BAUER, District Judge.

This cause comes on the motions of defendants Space Rentals Division, Transport Pool, Inc., and R. Ardson Boz-arth to strike and dismiss the instant complaint.

This is an action seeking to redress the alleged wrongful conversion of a deposited sum, fraud, and conspiracy to deceive and defraud the plaintiff. This Court allegedly has jurisdiction based upon diversity of citizenship pursuant to 28 U.S.C. § 1332. The matter in controversy allegedly exceeds $10,000 exclusive of interest and costs.

The plaintiff, Friendship Medical Center (“Friendship”) is a corporation incorporated under the laws of the State of Illinois, having its principal place of business in Chicago, Illinois.

Defendant Space Rentals Division, Transport, Inc. (“Space Rentals”) is a corporation incorporated under the laws of the State of Pennsylvania, having its principal place of business in Bala Cyn-wyd, Pennsylvania.
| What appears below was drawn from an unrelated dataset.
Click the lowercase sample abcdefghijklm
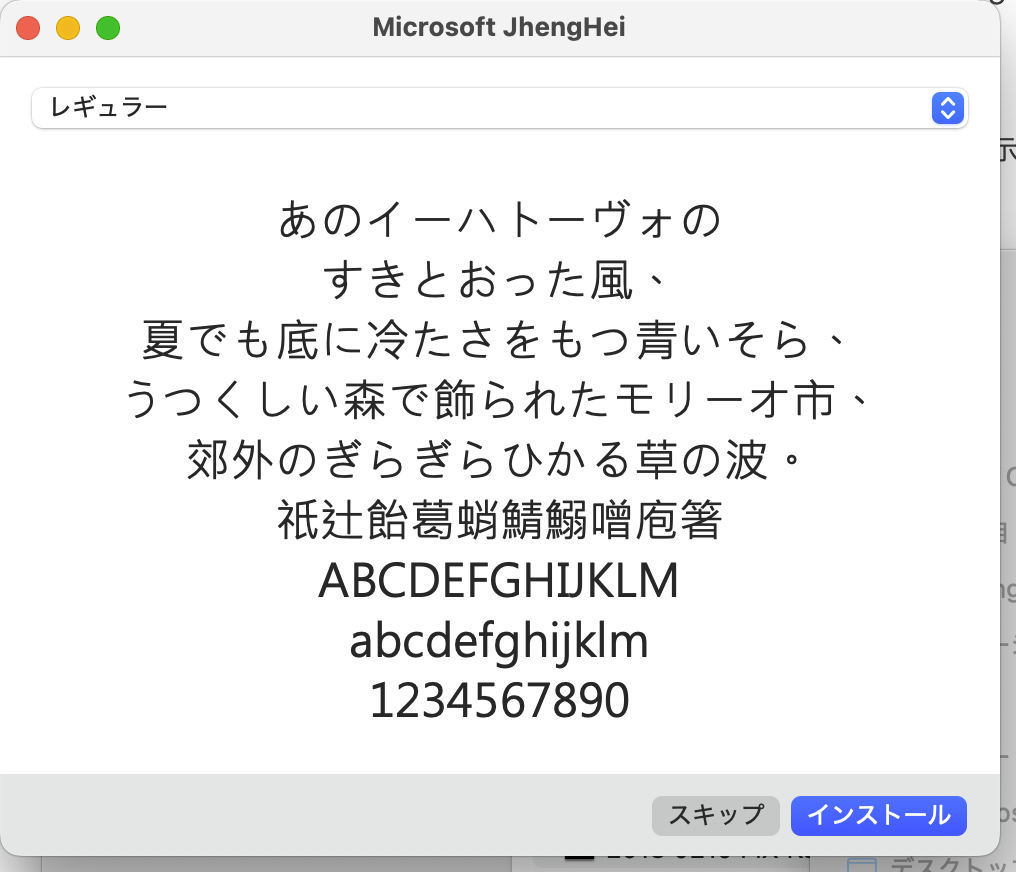This screenshot has width=1016, height=872. [x=498, y=641]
Defendant R. Ard-son Bozarth is a resident of the State of Pennsylvania and Vice-President and General Manager for Space Rentals.

The plaintiff, in the complaint, alleges, inter alia, the following facts:

Count I:

1. On or about April 2, 1973, Space Rentals through its authorized agent, David H. Johnson, known to Friendship as the Area Manager for Space Rentals, made an invitation to Friendship to present to Space Rentals an offer, to its home office, entitled a Sales Order Proposal Offer. In accordance with the [108]*108provisions of that sales proposal, Space Rentals was to provide Friendship with a new medical center addition at Friendship’s place of business for a total cost of $143,647.00. Pursuant to the Sales Proposal, Friendship was to tender to Space Rentals a twenty percent (20%) deposit in order to finalize the offer by Friendship to Space Rentals.

2. On or about May 11, 1973, prior to the tendering of said deposit, an addition to the Sales Proposal was made which increased the cost by $1,185.00 for an aggregate cost of $144,832.00. Because time was of the essence Friendship demanded and Space Rentals agreed that Space Rentals would obtain the nec-essay permits for construction within thirty (30) days of Friendship’s offer so that Friendship would be able to continue to:

a) serve its millions of medical patients adequately;
b) maintain its high standard of professional medical practices to the community;
c) operate Friendship in a profitable manner;
d) fulfill its legal obligations with others not a party to this action; and
e) maximize on its expenditures, specifically with Space Rentals, through expanded operations, which the aforementioned was communicated and understood by Space Rentals.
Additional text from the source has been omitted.